A study conducted at IPGP uses images from the Dawn mission and a Bayesian inversion of the Hapke model to analyze avalanches and ejecta on the asteroid Vesta. The results show that the brightest deposits correspond to the most recently mobilized surfaces, offering a new way to track regolith evolution on airless bodies.
To disentangle these effects, the team used a Hapke photometric model, which relates the light reflected by a surface to the illumination and observation geometry. This model allows estimation of several effective properties of the regolith, such as its scattering power, photometric roughness, or how grains scatter light. The originality of the study is having integrated this model into a Bayesian approach, in order to obtain not a single value for each parameter, but probability distributions and thus an explicit estimate of uncertainties.
The results show that the brightest deposits are also the most recent in a geomorphological sense. In the Cornelia crater, the avalanches exhibit a higher single-scattering albedo than the crater floor and the opposite wall. At Matronalia Rupes, the fresh ejecta is brighter than the associated small crater and the scarp slope. This hierarchy remains stable even when researchers test different hypotheses about the opposition effect, a phenomenon that can amplify observed brightness when the surface is viewed almost in the direction of solar illumination.

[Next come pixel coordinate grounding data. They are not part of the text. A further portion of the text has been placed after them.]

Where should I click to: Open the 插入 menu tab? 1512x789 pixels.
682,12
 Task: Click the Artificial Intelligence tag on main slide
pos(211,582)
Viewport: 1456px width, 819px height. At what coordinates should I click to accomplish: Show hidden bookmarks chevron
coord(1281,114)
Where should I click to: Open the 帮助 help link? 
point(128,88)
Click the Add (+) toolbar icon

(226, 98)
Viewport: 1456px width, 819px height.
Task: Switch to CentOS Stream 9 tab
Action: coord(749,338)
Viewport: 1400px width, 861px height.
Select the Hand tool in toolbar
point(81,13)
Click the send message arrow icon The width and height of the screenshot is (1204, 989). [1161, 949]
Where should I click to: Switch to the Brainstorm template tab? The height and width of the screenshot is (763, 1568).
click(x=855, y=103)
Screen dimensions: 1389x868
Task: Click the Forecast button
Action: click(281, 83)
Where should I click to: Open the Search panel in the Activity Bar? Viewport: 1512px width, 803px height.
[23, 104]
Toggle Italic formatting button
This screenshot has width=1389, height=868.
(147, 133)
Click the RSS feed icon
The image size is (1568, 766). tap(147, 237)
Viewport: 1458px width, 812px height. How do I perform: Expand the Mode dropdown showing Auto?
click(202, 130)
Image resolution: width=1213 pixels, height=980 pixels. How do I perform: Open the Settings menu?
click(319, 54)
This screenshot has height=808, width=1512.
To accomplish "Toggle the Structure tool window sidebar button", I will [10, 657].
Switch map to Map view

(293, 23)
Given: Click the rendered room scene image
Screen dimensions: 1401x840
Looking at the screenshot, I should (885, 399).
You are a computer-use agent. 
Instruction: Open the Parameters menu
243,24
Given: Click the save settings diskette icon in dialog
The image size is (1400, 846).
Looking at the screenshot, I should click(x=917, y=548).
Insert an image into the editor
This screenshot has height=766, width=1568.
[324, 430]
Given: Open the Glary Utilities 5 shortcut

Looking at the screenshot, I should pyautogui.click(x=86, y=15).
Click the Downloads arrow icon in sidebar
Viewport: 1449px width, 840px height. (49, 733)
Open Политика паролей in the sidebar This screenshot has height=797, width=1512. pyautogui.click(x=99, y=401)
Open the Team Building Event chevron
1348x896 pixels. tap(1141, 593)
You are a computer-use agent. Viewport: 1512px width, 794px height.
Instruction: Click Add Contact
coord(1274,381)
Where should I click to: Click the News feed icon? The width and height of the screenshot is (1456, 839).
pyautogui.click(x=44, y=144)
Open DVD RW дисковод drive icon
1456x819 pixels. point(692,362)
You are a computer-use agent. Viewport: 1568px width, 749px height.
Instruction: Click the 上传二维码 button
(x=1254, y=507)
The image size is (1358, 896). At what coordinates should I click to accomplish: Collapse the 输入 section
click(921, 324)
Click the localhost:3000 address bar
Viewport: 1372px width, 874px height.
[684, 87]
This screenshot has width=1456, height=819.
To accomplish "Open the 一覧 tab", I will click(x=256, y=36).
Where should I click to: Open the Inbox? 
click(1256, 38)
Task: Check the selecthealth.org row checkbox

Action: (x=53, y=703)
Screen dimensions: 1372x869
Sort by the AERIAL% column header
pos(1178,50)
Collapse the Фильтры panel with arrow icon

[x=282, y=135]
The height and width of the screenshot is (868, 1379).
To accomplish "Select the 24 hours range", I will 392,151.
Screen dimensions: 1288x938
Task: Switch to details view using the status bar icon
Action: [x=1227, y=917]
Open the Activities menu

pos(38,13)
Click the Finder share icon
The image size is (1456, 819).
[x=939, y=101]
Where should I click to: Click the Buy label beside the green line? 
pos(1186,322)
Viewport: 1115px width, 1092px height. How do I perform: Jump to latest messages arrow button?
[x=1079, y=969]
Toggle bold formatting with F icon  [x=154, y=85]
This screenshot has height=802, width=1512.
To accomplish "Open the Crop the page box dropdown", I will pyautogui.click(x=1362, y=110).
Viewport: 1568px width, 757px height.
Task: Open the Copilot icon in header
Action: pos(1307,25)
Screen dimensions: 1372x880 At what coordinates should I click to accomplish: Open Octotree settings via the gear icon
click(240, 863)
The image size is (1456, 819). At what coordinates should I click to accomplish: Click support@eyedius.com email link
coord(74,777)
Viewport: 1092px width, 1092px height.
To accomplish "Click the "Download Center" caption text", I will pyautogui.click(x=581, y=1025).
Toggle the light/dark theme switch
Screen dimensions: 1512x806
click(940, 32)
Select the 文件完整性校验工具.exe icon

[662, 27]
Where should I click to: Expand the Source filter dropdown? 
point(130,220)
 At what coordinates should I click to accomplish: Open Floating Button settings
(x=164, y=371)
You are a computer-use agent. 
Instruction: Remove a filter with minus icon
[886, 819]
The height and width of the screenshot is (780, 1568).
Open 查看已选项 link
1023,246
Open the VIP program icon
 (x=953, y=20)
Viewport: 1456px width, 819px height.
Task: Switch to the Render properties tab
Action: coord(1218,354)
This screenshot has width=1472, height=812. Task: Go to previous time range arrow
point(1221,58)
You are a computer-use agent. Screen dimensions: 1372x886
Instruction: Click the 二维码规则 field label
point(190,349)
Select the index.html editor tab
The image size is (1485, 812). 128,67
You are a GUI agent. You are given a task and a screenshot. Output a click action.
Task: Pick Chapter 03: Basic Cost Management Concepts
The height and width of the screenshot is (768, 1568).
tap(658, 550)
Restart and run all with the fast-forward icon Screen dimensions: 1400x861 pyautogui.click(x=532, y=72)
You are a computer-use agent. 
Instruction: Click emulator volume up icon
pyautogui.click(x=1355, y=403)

These contrasts suggest that the bright deposits result mainly from recent mechanical processes: avalanches, impact excavation, and granular segregation during emplacement. The brighter materials may correspond to fresher, less altered regolith, or to a redistribution of fine and coarse particles during flow. Conversely, darker terrains reflect a more evolved surface, affected by space weathering, mixing with older materials, or a relative loss of fine particles.
The study thus shows that photometry can complement classical morphological analysis. Images indicate where avalanches, ejecta, or slopes are located; the light they reflect provides additional information about their surface state and relative degree of evolution. Even when certain properties remain difficult to constrain absolutely, the approach provides a robust ranking of deposit "freshness." This framework can be applied to other airless bodies, where surfaces record the combined history of impacts, mass movements, and space weathering.
Reference
D. T. Nguyen, A. Roque-Bernard, A. Lucas, S. Jacquemoud & C. Ferrari, “Bayesian inversion of the Hapke model on (4) Vesta's avalanches and ejecta: photometric constraints on regolith evolution”, Astronomy & Astrophysics, to be published. DOI: 10.1051/0004-6361/202557890.